Demetri Morgan, assistant professor of higher education at Loyola University Chicago and Lance Watson, director of student conduct and community standards at the University of Kansas spoke about “Bias Incident Response Teams” or BIRTs and how they operate.

The UA currently has a Behavioral Intervention Team, which assesses and coordinates the responses to student behavior that may require intervention.

Morgan said with the rise of social media there has been more awareness drawn to bias incidents and the need for action.

He said BIRTs were created to respond to incidents that don’t fall within a campus safety category or the conduct process.

“What they’re about is balancing the support of victims that are experiencing these bias incidents with this idea of fostering equitable and inclusive diverse learning environments,” Morgan said.

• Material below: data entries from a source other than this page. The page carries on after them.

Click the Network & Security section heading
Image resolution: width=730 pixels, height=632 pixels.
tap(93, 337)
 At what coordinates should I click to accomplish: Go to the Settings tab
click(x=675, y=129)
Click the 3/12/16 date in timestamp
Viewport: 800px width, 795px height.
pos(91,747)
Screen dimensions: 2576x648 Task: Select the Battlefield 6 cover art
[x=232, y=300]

Watson said BIRTs are not part of the code of conduct process, and there should be a clear separation. He said that the teams should not function as a disciplinary unit on campus.

He also said that the response team’s place on campus is to help foster both free expression and inclusion.

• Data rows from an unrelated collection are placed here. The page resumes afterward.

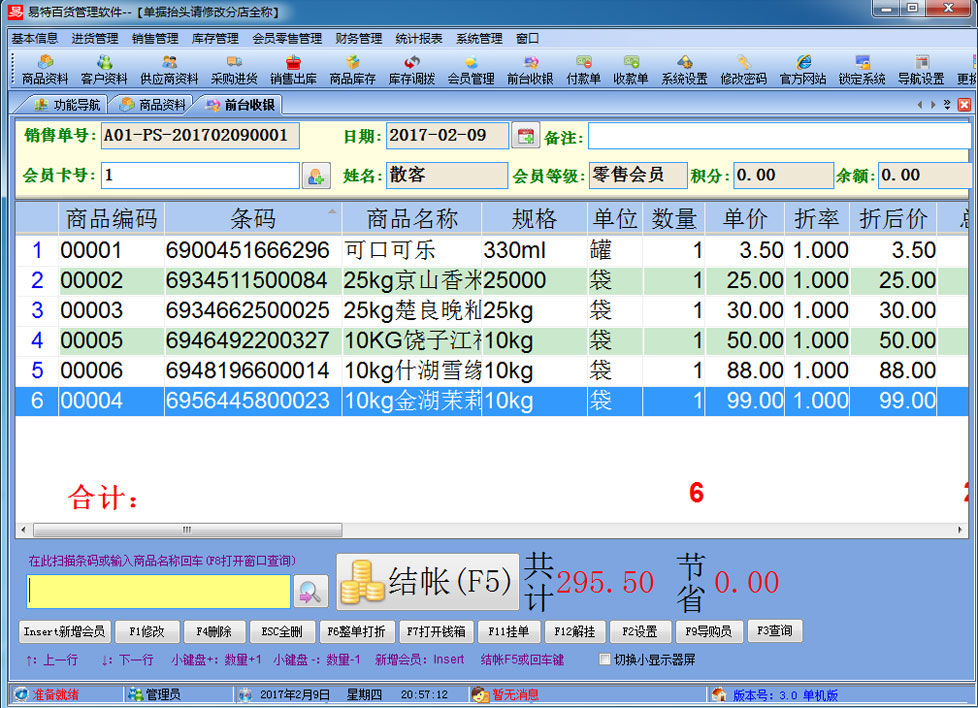Screen dimensions: 978x708
Task: Click the 锁定系统 toolbar icon
Action: [x=862, y=70]
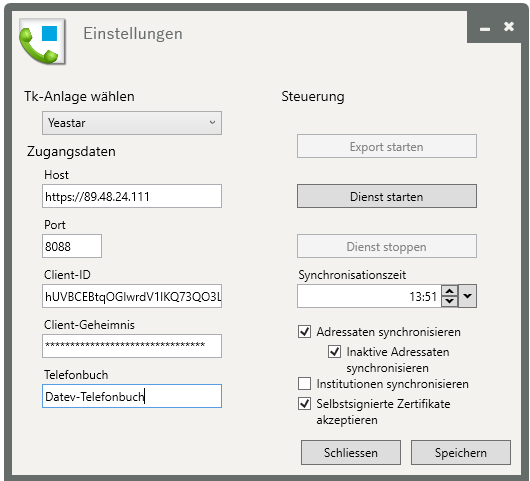Expand the Tk-Anlage Yeastar dropdown
530x481 pixels.
pos(132,123)
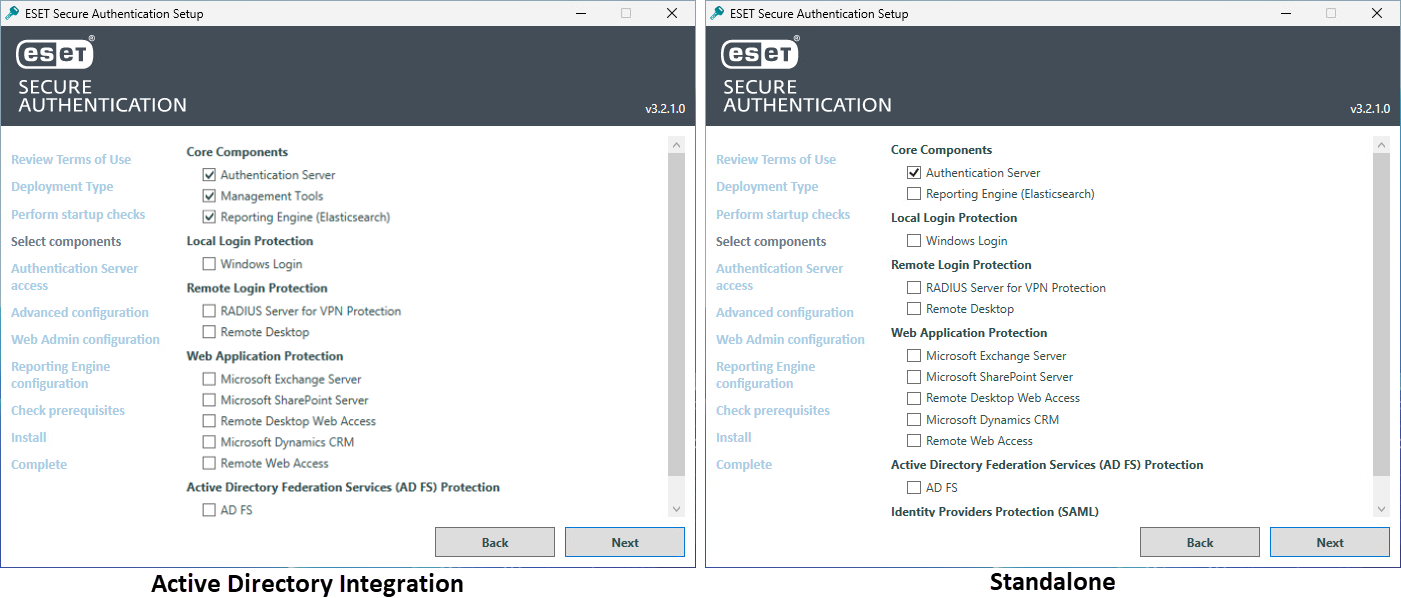
Task: Check Microsoft Dynamics CRM in the Standalone window
Action: [914, 420]
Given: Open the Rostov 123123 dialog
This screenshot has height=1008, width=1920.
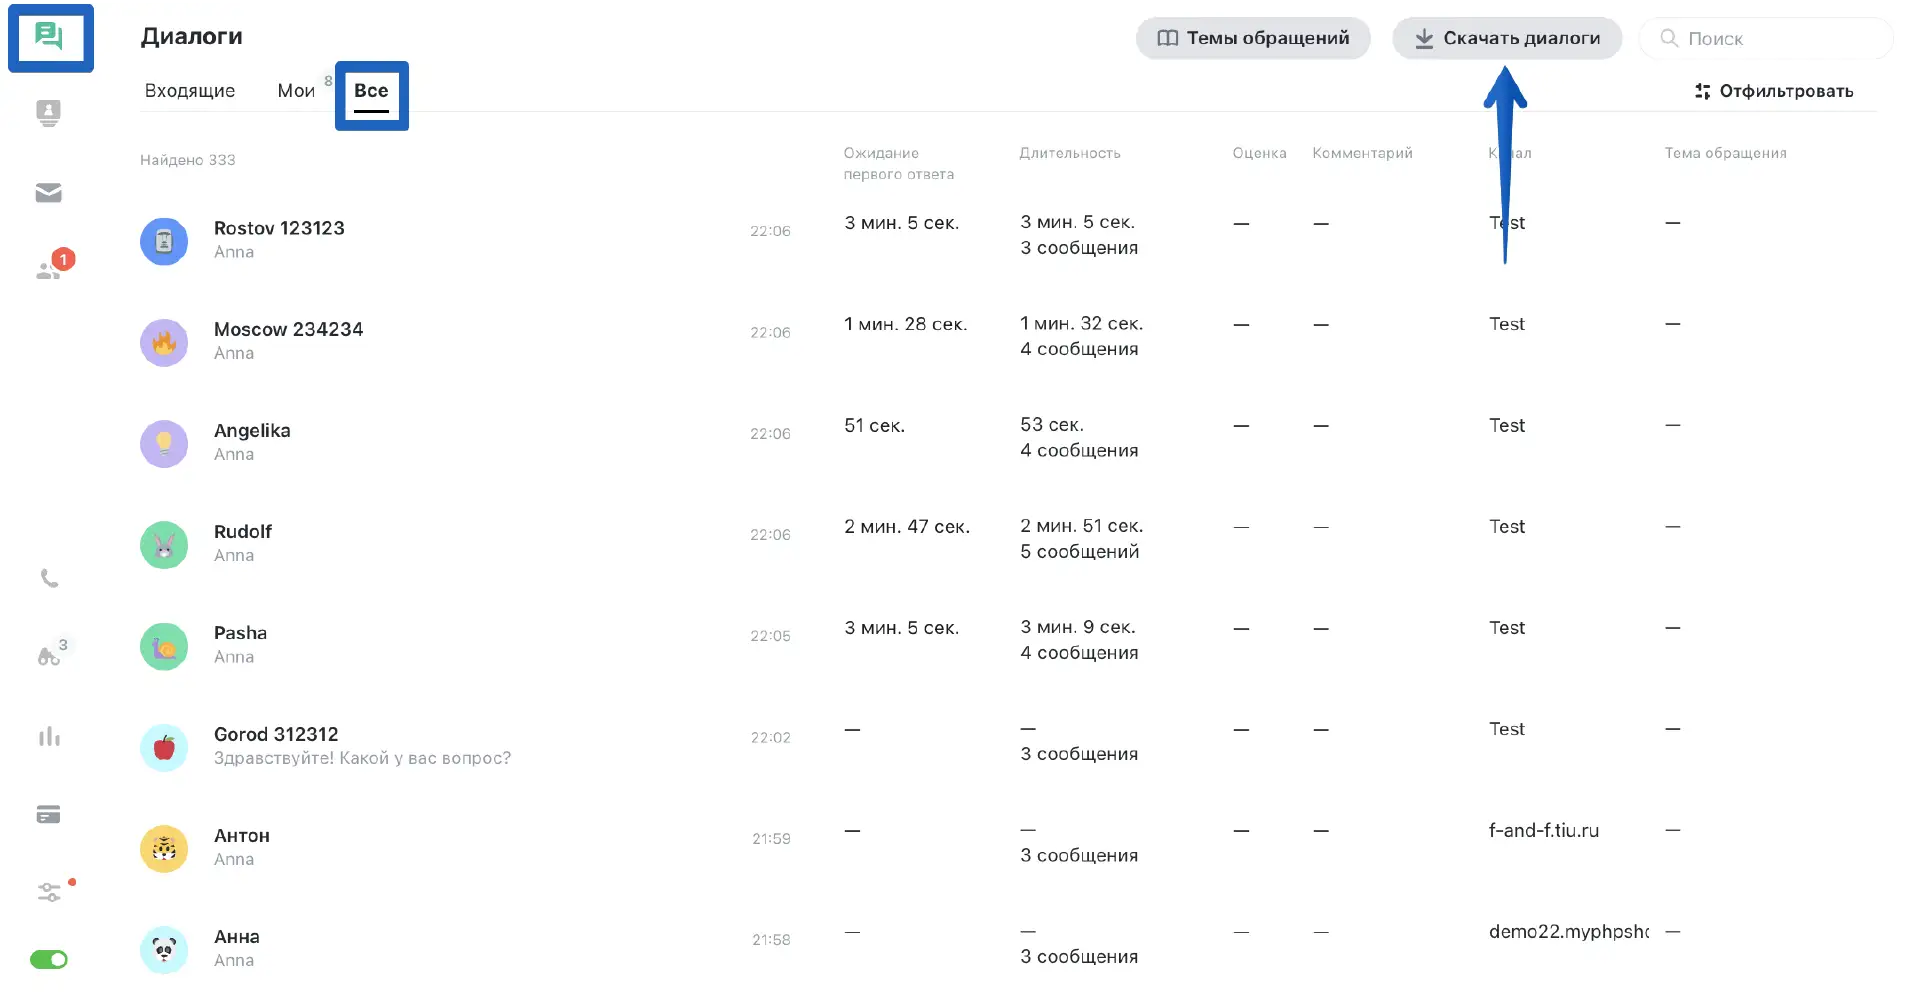Looking at the screenshot, I should [279, 228].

“When we think about the goal of higher education, it is to challenge the status quo,” he said. “It’s to challenge folks to think deeper about what it means to be a member of the community of the United States.”

RELATED: Panel discusses line between free speech and hateful statements


The UA club Students for Reason, Individualism, Value Pursuit and Enterprise recently held an event to encourage students to learn about free speech and not letting it be suppressed.

Accapadi and Lee Bird, vice president for student affairs at Oklahoma State University-Stillwater, talked about how free speech and student support are connected.

Both speakers think the First Amendment and student advocacy are not separate.

“I think advocacy is so much a part of what we need to be doing, and I think to set it up as this or that is just kind of horrible,” Bird said.

She said the collegiate experience should allow students to learn that a marketplace of ideas is important and is maintained by all people being open to them.